Noche oscura
noche oscura (« nuit obscure »)
Chez Jean de la Croix, la « nuit obscure » nomme la voie purgative par laquelle l'âme traverse les ténèbres pour s'unir à Dieu : nuit des sens d'abord, où l'on est sevré de toute consolation sensible, puis nuit de l'esprit, plus profonde, où la foi seule guide. Le chemin est étroit, privé de lumière propre, et c'est cette privation même qui élève. La nuit n'est pas une épreuve qu'on subit mais l'opération de Dieu qui purifie. Elle se distingue de la dépression : elle ne ferme pas l'âme, elle la conduit.
C’est dans le premier Cantique qu’elle déclare son bonheur, et qu’elle appelle ce chemin étroit, la Nuit obscure de l’Ame, comme il paraît dans les vers du même Cantique.
Le poème s’ouvre sur une fuite nocturne : en una noche escura, l’âme sort de sa maison enfin tranquille, sans autre lumière que celle qui brûle dans son cœur. Jean de la Croix donne à cette nuit le statut d’un chemin : c’est ainsi que l’âme « appelle ce chemin étroit, la Nuit obscure de l’Ame ». Le mot ne désigne pas un état d’âme, mais une route — la voie purgative qui mène à l’union.
Cette route a deux versants. D’abord la nuit des sens : l’âme est privée des douceurs et des consolations dont elle jouissait, et beaucoup s’y croient reculer alors qu’elles avancent. Puis la nuit de l’esprit, plus nue encore, où Dieu agit dans « l’obscurité de la contemplation ». Jean prévient le directeur d’âmes : il faut savoir « distinguer si c’est le sens ou l’esprit qui est purifié », et ne pas confondre cette purgation avec « l’effet de la mélancolie ». La nuit n’est pas un trou affectif ; c’est une lumière trop forte pour l’œil, qui éblouit comme ténèbre.

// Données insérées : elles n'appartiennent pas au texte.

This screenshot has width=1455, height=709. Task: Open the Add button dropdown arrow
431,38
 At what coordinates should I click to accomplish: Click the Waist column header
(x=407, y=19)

La noche oscura n’est donc pas la « nuit noire de l’âme » au sens moderne — un effondrement, un désespoir clinique. Ici l’obscurité guide « plus sûrement que la lumière du midi ». Elle n’est pas non plus le nada, qui nomme le seuil de dépouillement, l’acte par lequel la créature lâche chaque chose finie : la nuit est l’épreuve traversée, le nada le geste qui la rend possible. Et elle se sépare de la quiétude des Pères grecs — l’hésychia — en ce qu’elle n’est pas repos mais passage : on n’habite pas la nuit, on la franchit.